The synapse has two sides: the presynaptic side, from which neurotransmitters originate, and the postsynaptic side. At the postsynaptic side, there is a scaffold of proteins called the postsynaptic density (PSD) that is attached to the postsynaptic membrane. Receptors for the neurotransmitters are embedded into the PSD. “Strengthening” of the synapse to form a memory requires addition of more receptors to the synaptic membrane, and then direct attachment of the receptors to specific locations on a scaffold protein in the PSD. More receptors in the PSD result in a larger electrical response when the neurotransmitters reach the postsynaptic side. This leads to a more complete recollection of the memory.
“We wanted to know what triggers an increase in receptors, and how they are stabilized so that they stay embedded within the PSD,” says Kennedy.

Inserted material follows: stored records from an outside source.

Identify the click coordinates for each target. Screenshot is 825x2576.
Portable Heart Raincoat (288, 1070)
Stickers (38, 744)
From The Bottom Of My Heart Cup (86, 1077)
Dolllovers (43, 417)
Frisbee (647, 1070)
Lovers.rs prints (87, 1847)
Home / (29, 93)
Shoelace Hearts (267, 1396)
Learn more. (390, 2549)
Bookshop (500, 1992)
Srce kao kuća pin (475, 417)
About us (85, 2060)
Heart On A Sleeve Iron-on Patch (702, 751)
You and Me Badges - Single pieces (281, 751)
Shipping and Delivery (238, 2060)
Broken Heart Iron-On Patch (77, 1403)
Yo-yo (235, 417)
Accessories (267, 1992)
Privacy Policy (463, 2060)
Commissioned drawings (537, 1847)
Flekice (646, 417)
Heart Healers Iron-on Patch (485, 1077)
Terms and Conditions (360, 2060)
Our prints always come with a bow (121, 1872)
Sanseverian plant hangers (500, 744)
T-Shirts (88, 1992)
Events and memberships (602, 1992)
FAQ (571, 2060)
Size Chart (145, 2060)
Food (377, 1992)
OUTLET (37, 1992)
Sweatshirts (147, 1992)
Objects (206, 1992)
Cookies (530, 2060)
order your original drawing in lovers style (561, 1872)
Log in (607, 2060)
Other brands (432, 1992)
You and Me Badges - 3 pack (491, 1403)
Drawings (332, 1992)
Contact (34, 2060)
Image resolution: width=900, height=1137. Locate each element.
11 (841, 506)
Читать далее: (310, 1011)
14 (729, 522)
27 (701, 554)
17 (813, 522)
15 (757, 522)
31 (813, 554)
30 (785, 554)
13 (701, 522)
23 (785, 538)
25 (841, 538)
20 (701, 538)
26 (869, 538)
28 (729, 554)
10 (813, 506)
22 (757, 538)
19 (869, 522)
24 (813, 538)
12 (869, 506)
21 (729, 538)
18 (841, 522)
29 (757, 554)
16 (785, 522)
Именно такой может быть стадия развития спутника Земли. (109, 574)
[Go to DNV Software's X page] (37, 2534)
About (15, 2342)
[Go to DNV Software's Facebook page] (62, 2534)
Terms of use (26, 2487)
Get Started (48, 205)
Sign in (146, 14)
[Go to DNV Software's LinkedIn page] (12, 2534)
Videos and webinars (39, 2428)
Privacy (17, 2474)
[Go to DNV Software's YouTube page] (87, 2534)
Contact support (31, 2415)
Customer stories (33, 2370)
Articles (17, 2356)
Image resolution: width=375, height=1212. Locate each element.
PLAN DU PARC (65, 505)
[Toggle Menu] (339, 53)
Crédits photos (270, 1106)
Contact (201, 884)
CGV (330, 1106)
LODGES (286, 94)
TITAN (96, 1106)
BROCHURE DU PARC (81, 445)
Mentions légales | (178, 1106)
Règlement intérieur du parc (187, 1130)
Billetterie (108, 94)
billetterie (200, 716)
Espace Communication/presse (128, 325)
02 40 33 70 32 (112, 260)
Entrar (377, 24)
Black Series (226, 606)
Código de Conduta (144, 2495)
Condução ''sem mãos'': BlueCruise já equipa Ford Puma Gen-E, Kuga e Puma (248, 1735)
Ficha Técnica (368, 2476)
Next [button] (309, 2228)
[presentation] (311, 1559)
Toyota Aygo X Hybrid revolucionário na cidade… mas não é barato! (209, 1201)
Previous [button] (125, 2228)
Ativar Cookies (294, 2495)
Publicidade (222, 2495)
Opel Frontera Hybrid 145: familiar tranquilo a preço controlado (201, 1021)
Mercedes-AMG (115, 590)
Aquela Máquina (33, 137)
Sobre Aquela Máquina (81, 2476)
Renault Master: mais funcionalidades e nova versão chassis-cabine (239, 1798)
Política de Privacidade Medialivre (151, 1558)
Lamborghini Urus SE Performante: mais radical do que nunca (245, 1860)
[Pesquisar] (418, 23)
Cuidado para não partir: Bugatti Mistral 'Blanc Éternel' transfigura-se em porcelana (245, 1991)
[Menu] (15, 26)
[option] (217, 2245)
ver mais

The addition of receptors is regulated by a set of enzymes near the postsynaptic membrane. The group focused on one particular protein called synGAP. In a previous paper, the Kennedy group discovered that when a phosphate molecule is added to synGAP in a process called phosphorylation, the modified protein begins to modulate the balance of two other proteins, called Ras and Rap. More activated Ras produces addition of more receptors to the postsynaptic membrane; whereas, more activated Rap has the opposite effect, causing receptors to be removed from the membrane. By causing synGAP to inactivate more Rap proteins than Ras proteins, phosphorylation of synGAP potentiates—or initiates—the addition of more receptors to the membrane.
Now, the group has discovered a completely separate function of synGAP—as a placeholder within the PSD that competes with and reduces the number of receptors that can be bound there.
“We found that when synGAP becomes phosphorylated, it is released from particular protein binding sites within the PSD, which frees up space for receptors to bind,” says Kennedy. “So in summary, synGAP both ushers more receptors into the membrane, and makes room for them to bind directly to the PSD.”
A few years ago, geneticists found that humans who are missing one copy of the synGAP gene—a condition called synGAP haploinsufficiency—have cognitive disabilities that are usually accompanied by autism and epilepsy. The loss of one copy of the gene causes them to have about half as much synGAP in their brain as is normal.
“Our work takes steps towards understanding why synGAP haploinsufficiency leads to such serious neurological disorders,” says Kennedy. “Understanding this complex process at the molecular level allows for the possibility of developing much better pharmaceutical agents.”